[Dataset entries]
------------------------------
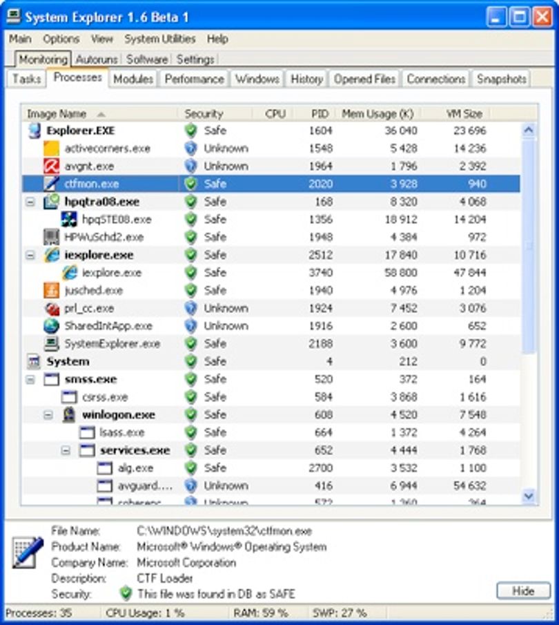Click the Explorer.EXE process icon
Viewport: 559px width, 625px height.
[35, 131]
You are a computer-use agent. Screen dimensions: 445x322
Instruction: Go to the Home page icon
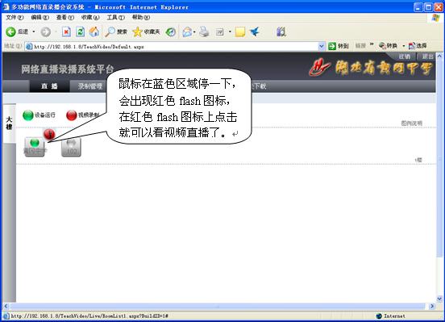[94, 31]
------------------------------
(Work order) Leave the pictures out. Transcribe exactly the lines from the one with "You are a computer-use" through the end of the records.

(Task response)
You are a computer-use agent. Screen dimensions: 445x322
Instruction: Go to the Home page icon
[94, 31]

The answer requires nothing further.